Train Derailment in Ohio Sparks Huge Fire and Prompts Evacuations
A derailment sparked a massive fire that broke out in eastern Ohio on Friday night, prompting officials to order about half of the town’s residents to evacuate as crews assess whether the cargo contains hazardous materials or not, the authorities said.
About 50 vehicles derailed around 9 p.m. in East Palestine, Ohio, which has 4,700 residents and is about 50 miles northwest of Pittsburgh, Pa.
On Saturday, local and federal officials and Norfolk Southern, the railroad operator, were still investigating the cause of the derailment, which led to a fire that engulfed much of the town in smoke and glowed red. up the houses in the area during the night.
Trent Conaway, the mayor of East Palestine, said at a news conference on Saturday that there were no reports of injuries or deaths. However, officials said 1,500 to 2,000 residents were told to evacuate the area near the tracks.
Video And image of the fire showed smoke rising during the night as ambulances rushed to the scene. On Saturday morning, several carriages continued to burn, creating plumes of gray smoke across East Palestine. Officials said there were several explosions, including several on Saturday morning.
It is not clear how many carriages were on fire.
Keith A. Drabick, director of the East Palestine Fire Department, said Saturday that officials have been monitoring the air quality and “so far, everything is good.”
However, he added, authorities were still unsure whether burning the material was dangerous. He noted that the train traveling from Madison, Ill., to Conway, Pa., was carrying a number of potentially hazardous materials.
“If you have to go to East Palestine – don’t,” said Sheriff Drabick. “Please stay away from this area until we can alleviate the situation.”
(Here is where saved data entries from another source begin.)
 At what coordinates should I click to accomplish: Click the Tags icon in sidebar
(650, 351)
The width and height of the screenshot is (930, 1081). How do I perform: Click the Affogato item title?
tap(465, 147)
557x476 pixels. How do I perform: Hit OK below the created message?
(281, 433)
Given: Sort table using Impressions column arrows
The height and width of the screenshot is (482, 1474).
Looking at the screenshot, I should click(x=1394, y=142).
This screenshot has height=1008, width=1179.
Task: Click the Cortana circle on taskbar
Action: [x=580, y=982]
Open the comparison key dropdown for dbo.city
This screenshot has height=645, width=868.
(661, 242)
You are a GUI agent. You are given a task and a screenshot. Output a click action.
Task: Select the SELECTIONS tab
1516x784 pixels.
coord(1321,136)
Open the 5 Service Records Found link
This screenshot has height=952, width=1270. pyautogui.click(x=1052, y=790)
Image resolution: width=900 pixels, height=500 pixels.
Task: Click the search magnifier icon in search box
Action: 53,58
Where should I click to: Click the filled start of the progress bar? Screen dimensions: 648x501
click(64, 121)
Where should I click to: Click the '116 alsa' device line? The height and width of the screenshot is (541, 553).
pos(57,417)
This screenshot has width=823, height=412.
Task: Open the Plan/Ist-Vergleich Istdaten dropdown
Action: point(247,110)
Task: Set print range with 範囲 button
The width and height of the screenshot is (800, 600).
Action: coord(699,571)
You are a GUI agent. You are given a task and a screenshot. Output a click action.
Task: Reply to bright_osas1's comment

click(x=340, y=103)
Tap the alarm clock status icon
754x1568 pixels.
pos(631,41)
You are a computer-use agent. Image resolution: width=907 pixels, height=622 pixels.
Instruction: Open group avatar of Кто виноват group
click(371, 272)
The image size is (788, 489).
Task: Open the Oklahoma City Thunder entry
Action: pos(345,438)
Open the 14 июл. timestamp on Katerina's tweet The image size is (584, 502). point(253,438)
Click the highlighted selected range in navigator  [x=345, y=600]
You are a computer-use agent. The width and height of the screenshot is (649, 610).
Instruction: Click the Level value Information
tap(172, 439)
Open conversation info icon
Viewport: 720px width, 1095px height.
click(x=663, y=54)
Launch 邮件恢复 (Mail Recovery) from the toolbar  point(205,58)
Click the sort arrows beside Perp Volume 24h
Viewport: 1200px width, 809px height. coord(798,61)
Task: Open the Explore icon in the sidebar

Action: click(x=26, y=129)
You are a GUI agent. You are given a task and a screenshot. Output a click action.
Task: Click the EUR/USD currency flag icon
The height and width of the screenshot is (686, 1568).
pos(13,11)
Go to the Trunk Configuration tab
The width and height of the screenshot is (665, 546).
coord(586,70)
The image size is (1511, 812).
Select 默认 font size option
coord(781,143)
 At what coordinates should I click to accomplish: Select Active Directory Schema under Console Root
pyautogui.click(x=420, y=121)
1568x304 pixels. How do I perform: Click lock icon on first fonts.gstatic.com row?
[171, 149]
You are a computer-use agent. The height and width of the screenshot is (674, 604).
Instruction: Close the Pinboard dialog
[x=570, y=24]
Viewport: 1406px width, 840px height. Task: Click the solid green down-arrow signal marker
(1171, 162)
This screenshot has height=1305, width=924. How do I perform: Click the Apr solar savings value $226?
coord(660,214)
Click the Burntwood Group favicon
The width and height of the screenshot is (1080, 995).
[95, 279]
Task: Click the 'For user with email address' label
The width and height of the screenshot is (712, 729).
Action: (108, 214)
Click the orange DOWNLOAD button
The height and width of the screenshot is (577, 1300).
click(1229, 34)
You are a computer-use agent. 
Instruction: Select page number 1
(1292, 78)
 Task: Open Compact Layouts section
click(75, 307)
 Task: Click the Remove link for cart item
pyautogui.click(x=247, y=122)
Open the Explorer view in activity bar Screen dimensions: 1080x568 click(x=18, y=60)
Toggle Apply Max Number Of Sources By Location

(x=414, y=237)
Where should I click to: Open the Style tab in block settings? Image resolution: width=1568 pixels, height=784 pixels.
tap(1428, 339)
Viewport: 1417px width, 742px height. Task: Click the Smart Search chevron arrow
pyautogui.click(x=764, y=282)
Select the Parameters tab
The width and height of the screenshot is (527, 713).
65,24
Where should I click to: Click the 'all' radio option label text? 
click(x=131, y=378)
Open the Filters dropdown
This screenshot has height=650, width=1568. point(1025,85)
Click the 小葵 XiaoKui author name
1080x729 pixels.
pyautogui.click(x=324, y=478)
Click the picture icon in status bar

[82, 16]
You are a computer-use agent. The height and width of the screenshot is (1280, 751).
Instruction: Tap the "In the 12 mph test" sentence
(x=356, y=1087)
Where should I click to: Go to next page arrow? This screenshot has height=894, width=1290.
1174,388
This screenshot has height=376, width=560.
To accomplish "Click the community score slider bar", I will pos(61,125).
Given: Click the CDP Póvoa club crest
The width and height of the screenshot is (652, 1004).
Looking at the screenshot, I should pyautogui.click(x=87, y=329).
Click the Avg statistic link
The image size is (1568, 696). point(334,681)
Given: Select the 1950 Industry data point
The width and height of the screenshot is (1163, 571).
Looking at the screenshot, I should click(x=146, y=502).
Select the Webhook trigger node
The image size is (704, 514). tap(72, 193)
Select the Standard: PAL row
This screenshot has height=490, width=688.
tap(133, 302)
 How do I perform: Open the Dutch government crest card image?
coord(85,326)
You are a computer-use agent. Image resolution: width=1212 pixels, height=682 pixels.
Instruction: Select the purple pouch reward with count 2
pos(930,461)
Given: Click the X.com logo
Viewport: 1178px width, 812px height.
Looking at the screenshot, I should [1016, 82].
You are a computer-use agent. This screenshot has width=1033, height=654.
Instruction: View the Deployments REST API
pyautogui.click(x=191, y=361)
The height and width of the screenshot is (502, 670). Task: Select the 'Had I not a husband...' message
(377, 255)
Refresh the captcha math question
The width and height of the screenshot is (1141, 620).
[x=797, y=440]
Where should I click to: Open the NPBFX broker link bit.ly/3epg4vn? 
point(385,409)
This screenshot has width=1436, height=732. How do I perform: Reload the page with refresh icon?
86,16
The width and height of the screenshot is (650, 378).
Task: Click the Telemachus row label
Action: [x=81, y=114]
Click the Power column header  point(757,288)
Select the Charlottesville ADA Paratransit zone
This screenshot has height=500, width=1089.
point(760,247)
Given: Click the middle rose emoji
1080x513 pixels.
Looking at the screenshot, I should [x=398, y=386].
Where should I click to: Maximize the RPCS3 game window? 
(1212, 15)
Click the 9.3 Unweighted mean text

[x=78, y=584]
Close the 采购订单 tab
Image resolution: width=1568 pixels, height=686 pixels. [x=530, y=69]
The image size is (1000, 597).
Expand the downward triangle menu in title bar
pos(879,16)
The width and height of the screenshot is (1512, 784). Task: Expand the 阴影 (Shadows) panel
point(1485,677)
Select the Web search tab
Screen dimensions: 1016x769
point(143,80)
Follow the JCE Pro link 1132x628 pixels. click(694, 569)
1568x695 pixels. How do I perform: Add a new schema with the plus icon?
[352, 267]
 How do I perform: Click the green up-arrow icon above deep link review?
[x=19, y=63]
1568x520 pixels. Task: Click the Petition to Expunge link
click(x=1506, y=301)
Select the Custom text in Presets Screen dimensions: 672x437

The possible product that investigators are most worried about about burning, he said, is vinyl chlorideA colorless and flammable gas that is toxic to humans.
Sheriff Drabick said: “The wagon carrying that thing was doing its job. “The safety feature of that wagon is still active.”
He said drones were deployed to the site on Saturday to determine what was on fire.
Officials said the plan for Saturday was to let the carriages burn and put out the fire after Norfolk Southern workers deemed it safe.
Sheriff Drabick said he has no estimate of when that will happen. Norfolk Southern did not immediately respond to an email seeking comment on Saturday.
National Traffic Safety Committee speak it will investigate. An NTSB team is expected to be in East Palestine on Saturday.
The widespread fire sent more than two dozen agencies from other countries to East Palestine to help with containment and investigation. Firefighters from Ohio, Pennsylvania and West Virginia were also present.
Officials said the main concern on Saturday was the possibility of poor air quality. Mr Conaway, who has declared a state of emergency in the community, said he lives on the edge of town and it smells “horrible”.
“Check your family members if they have breathing problems,” he said. “You might want to get them out of here.”